In the recent years, ELCA has proved to be a promising strategy for the treatment of complex PCIs [15], such as in-stent restenosis [16] and chronic total occlusion [17]. ELCA was also safely and efficiently used for myocardial salvage in patients with ST-elevation myocardial infarction [18], for lead extraction of cardiac implantable devices [19], for acute coronary syndrome [20], and acute myocardial infarction [14]. The efficiency of ELCA could be associated with its ability to vaporize thrombi, to induce the “stunned platelets” phenomenon that reduces platelet aggregation [21], and to exert protective effects on endothelial cells [22]. In 2016, Hirose and his colleagues at Tokyo Medical and Dental University reported ELCA to effectively enhance the DCB inflation to treat in-stent restenosis, describing facilitation as its primary mechanism of action [6]. In this study, we sought to verify the safety of this technology and evaluate its efficiency in the treatment of de novo coronary artery lesions. Our results revealed no difference in the incidence of adverse events between the conventional and the ELCA group, demonstrating the safety of this procedure. The characteristics of the lesions treated were highly diverse, partly because the study was not a prospective randomized trial. Consequently, difficult-to-treat lesions (main branch ostial lesions) were significantly more common in the ELCA group than the conventional group. Due to this bias, we should consider that adjuvant ELCA led to comparable outcomes for main branch ostial and other difficult-to-treat lesions.

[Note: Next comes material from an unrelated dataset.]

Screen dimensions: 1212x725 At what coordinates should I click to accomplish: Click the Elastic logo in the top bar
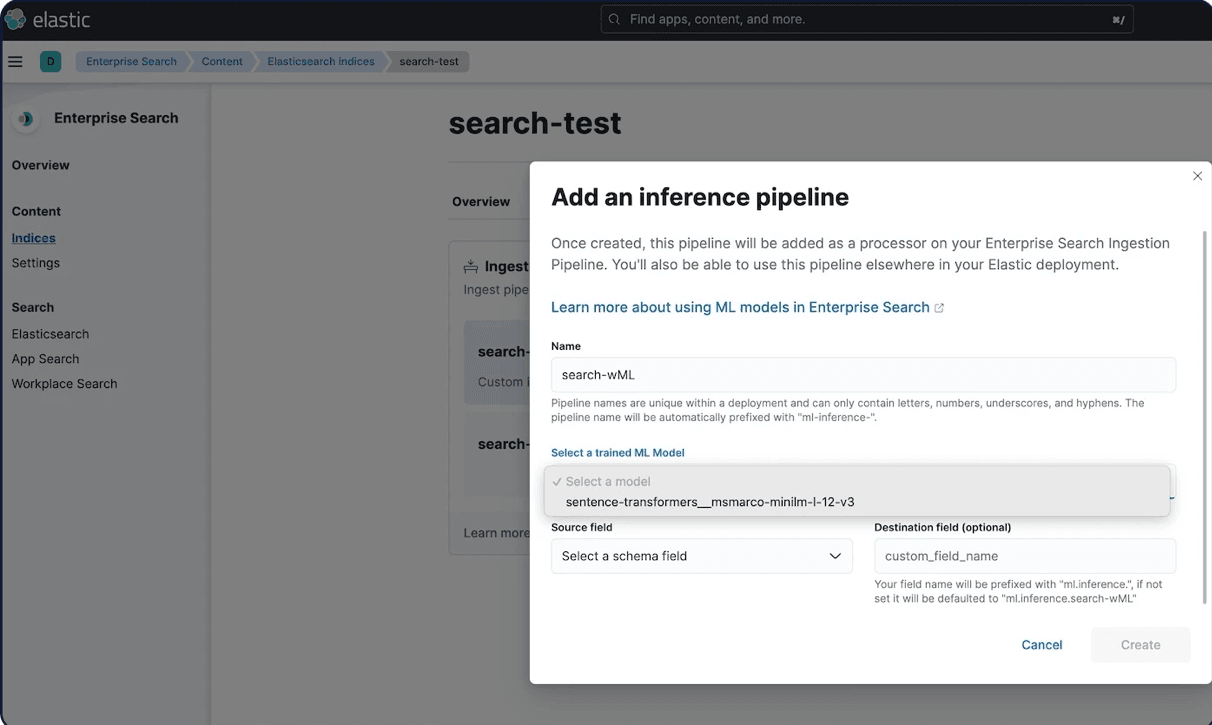click(48, 18)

According to one review, bailout stenting was indicated in 7 ~ 28% of the DCB procedures following pre-dilation with conventional means to treat de novo coronary artery lesions, although this rate is highly variable [23]. Compared with these estimates, the bailout stenting rate of 11.1% in our ELCA group certainly does not seem high; rather, the 1.1% rate of our conventional group is unusually low. One reason for this may have been the DCB’s broad applicability to peripheral, non-main-branch, and other small vessel lesions. The perceived difficulty of bailout stenting in such situations may have led us to proceed to DCB inflation to apply paclitaxel to the vessel wall without adequate pre-dilation. Furthermore, while significant restenosis was observed in the follow-up coronary angiography in such cases, many of them were ineligible for revascularization due to a lack of angina symptoms or a lack of objective ischemia. Since ischemic symptoms are a necessary indication for TVR, these patients were ineligible for it, which may have negatively biased the efficacy calculated for the ELCA group, given its greater prevalence for main branch ostial lesions. This result supports the fact that the ELCA is a potentially effective strategy for difficult-to-treat lesions as previously reported for the cases showing severe calcification [24, 25].

Conclusion

This observational study confirmed the safety of excimer laser irradiation prior to paclitaxel DCB angioplasty to treat de novo coronary artery lesions. While difficult-to-treat lesions were significantly more prevalent in the group treated by excimer laser irradiation, the study revealed similar efficiency as conventional pre-dilation methods. Therefore, our findings provide grounds for a prospective randomized trial with consistent lesion and procedural characteristics to evaluate the potential benefits of combining paclitaxel DCB angioplasty following excimer laser irradiation for de novo coronary artery lesions.

Limitations

Since data used in this study were retrospective, selection of patients was not randomized, and difficult-to-treat lesions were significantly more common in the ELCA group than the conventional group; therefore, this bias could prevent the determination of a potentially beneficial effect of ELCA prior to paclitaxel DCB angioplasty in the treatment of de novo coronary artery lesions. An additional limitation was the small sample size at a single medical center.